Officials from southwestern states are gearing up to battle the federal government over a new round of fowl language.
The U.S. Fish and Wildlife Service’s March 27 listing of the lesser prairie chicken as “threatened” under the Endangered Species Act has ruffled feathers of state leaders and land users in the Southwest, particularly after years of coalition efforts to restore bird numbers.
Under FWS’s announcement, new protections for the lesser prairie chicken will take effect May 1, and would limit land uses for oil and gas exploration, ranching and grazing, and other traditional uses.
Elected officials in Kansas and Oklahoma have already planned legal responses to challenge the FWS ruling. Oklahoma filed a lawsuit contending the FWS did not follow proper procedure in its decision, and Kansas joined the lawsuit on Wednesday.
Other states affected by the decision, namely New Mexico, Colorado and Texas, are also disputing the federal agency’s findings, and saying the states’ collaborative conservation plans were not given adequate consideration.
When a species is listed as “threatened” under ESA laws, it means the species is likely to become in danger of extinction within the foreseeable future, according to FWS. It falls below an “endangered” listing and grants more flexibility for implementation of federal protections.
In its announcement, FWS said the conservation efforts of states and private landowners played a role in keeping the designation to “threatened” and allowing the use of a 4(d) rule under the ESA. That rule will give states more control in conservation efforts and regulation of activities.
Read the full Fish and Wildlife Service announcement.
“The special rule also establishes that conservation practices carried out through the USDA’s Natural Resources Conservation Service’s Lesser Prairie-Chicken Initiative and through ongoing normal agricultural practices on existing cultivated land are all in compliance with the ESA and not subject to further regulation,” the FWS said in a statement.
“The lesser prairie chicken is in dire straits,” said Dan Ashe, director for the U.S. Fish and Wildlife Service.
“Our determination that it warrants listing as a threatened species with a special rule acknowledges the unprecedented partnership efforts and leadership of the five range states for management of the species. Working through the Western Association of Fish and Wildlife Agencies’ range-wide conservation plan, the states remain in the driver’s seat for managing the species – more than has ever been done before – and participating landowners and developers are not impacted with additional regulatory requirements.”

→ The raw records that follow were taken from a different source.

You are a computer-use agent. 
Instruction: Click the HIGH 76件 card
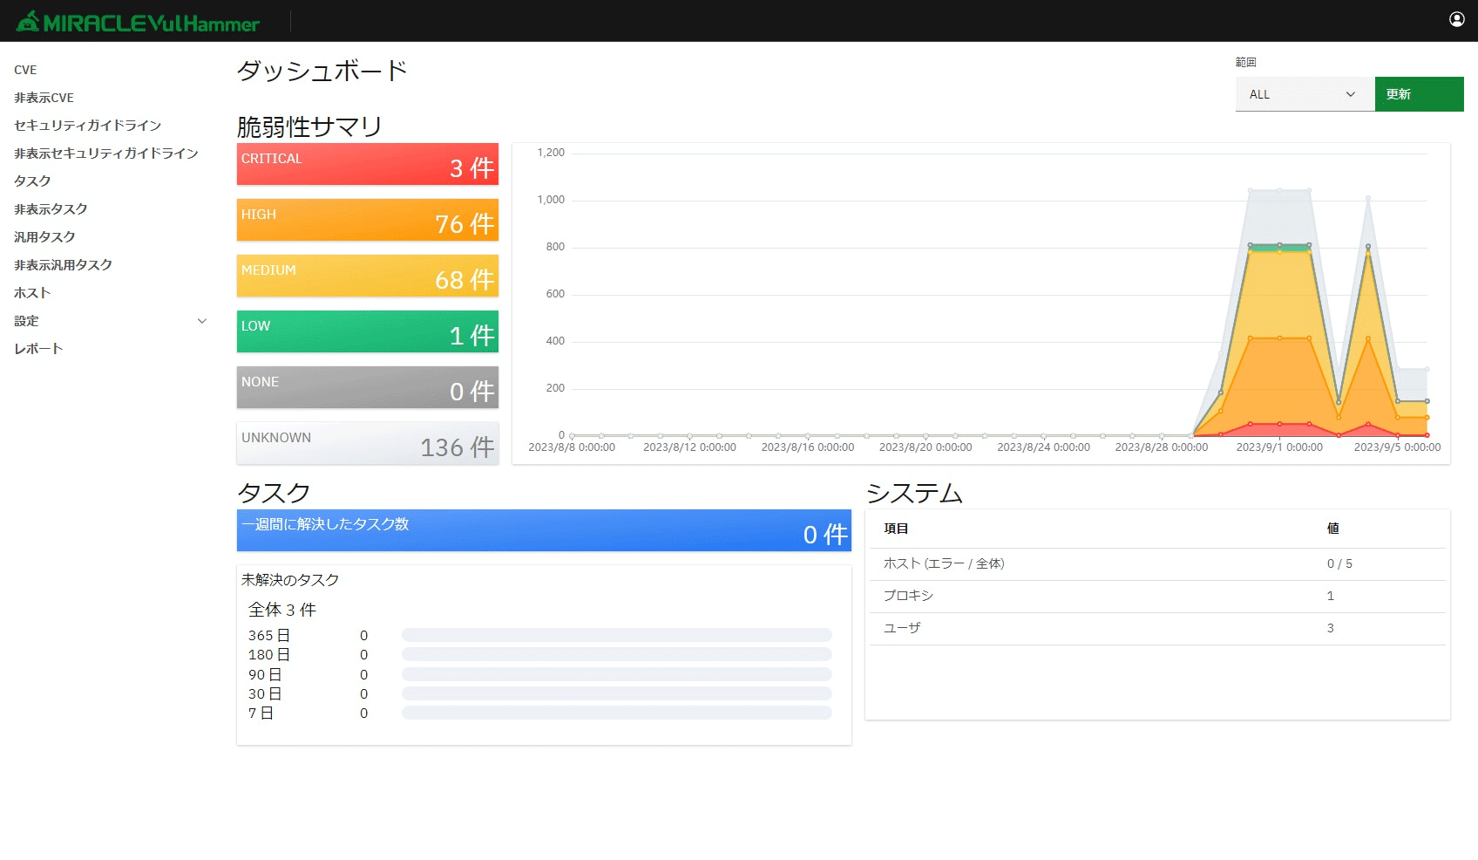coord(367,220)
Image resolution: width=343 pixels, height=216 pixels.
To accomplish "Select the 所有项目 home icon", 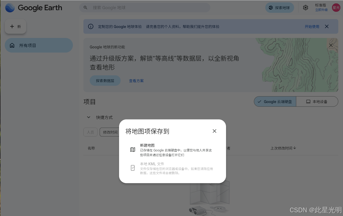I will pyautogui.click(x=12, y=45).
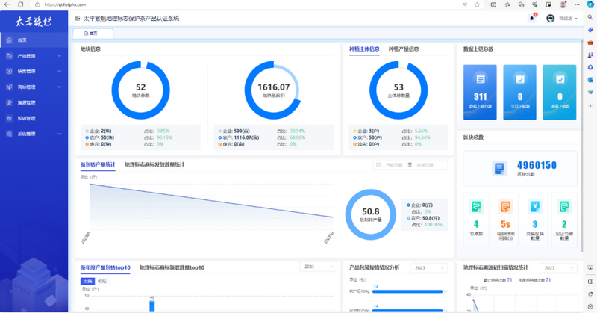Viewport: 597px width, 313px height.
Task: Click the 首页 home icon in sidebar
Action: tap(9, 40)
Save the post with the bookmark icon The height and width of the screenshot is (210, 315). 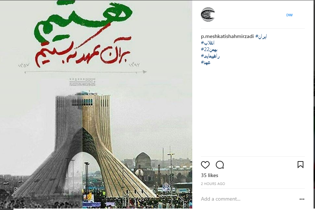tap(300, 165)
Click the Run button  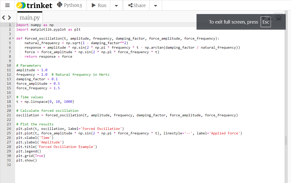point(99,5)
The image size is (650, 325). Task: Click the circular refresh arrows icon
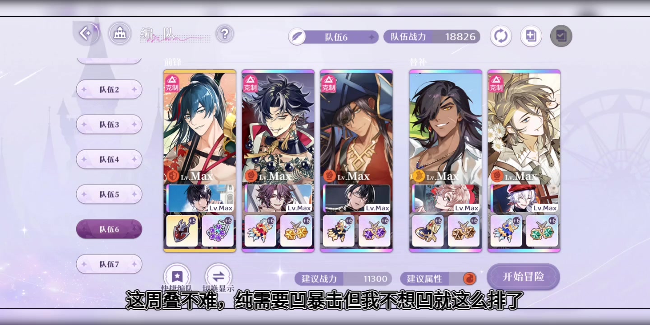click(501, 36)
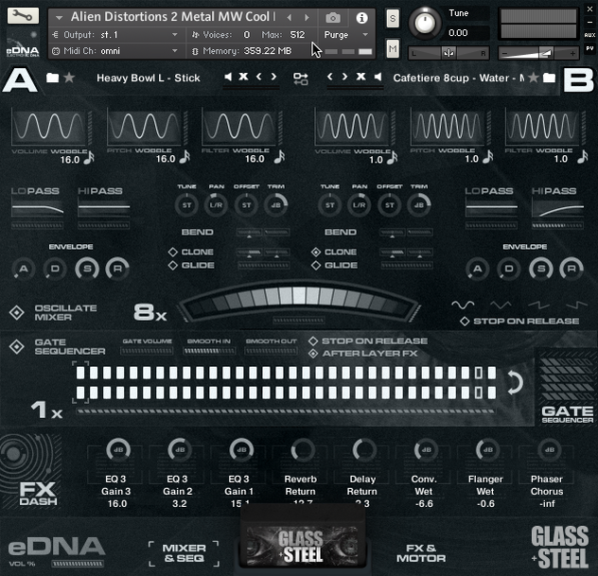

Lesser prairie chicken counts have taken an 84 percent dive over the past 15 years in the five-state region, with 2013 numbers reported at 17,616 birds – a drop of 50 percent in one year alone. The states’ conservation plan aims for 67,000 birds range-wide, according to the FWS.
Cattle ranchers have been at the forefront in working to boost lesser prairie chicken numbers over the past several years. Projects done with private ranchers and the Natural Resources Conservation Service led to the Lesser Prairie-Chicken Initiative in efforts to improve habitat.
The National Cattlemen's Beef Association, while concerned about the impact of a listing of "threatened" for the bird, praised the 4(d) rule usage in its recognition of the states' efforts to improve conservation of the species.
"The rule also establishes that conservation practices carried out through the USDA’s Natural Resources Conservation Service’s Lesser Prairie-Chicken Initiative and through ongoing normal agricultural practices on existing cultivated land are all in compliance with the ESA and not subject to further regulation."
Some critics have targeted ranching as a traditional use that has damaged lesser prairie chicken habitat, along with oil and gas excavation, windmills, urban development, wildfire and to a larger extent drought.
Environmentalists aren’t happy with the FWS announcement either, as it grants those stakeholders who worked on the states’ conservation plan more latitude and some exemptions under the 4(d) rule.
"The problem with the recently completed conservation agreements for the prairie chicken is that they have no proven record of success," said Jamie Rappaport Clark, CEO of Defenders of Wildlife in a press statement.
"They fail to provide adequate conservation measures and defer almost entirely to state wildlife agencies for the oversight and implementation of the agreements. The (FWS) is clearly walking away from its oversight and enforcement responsibilities and is setting a dangerous precedent for accountability under the ESA."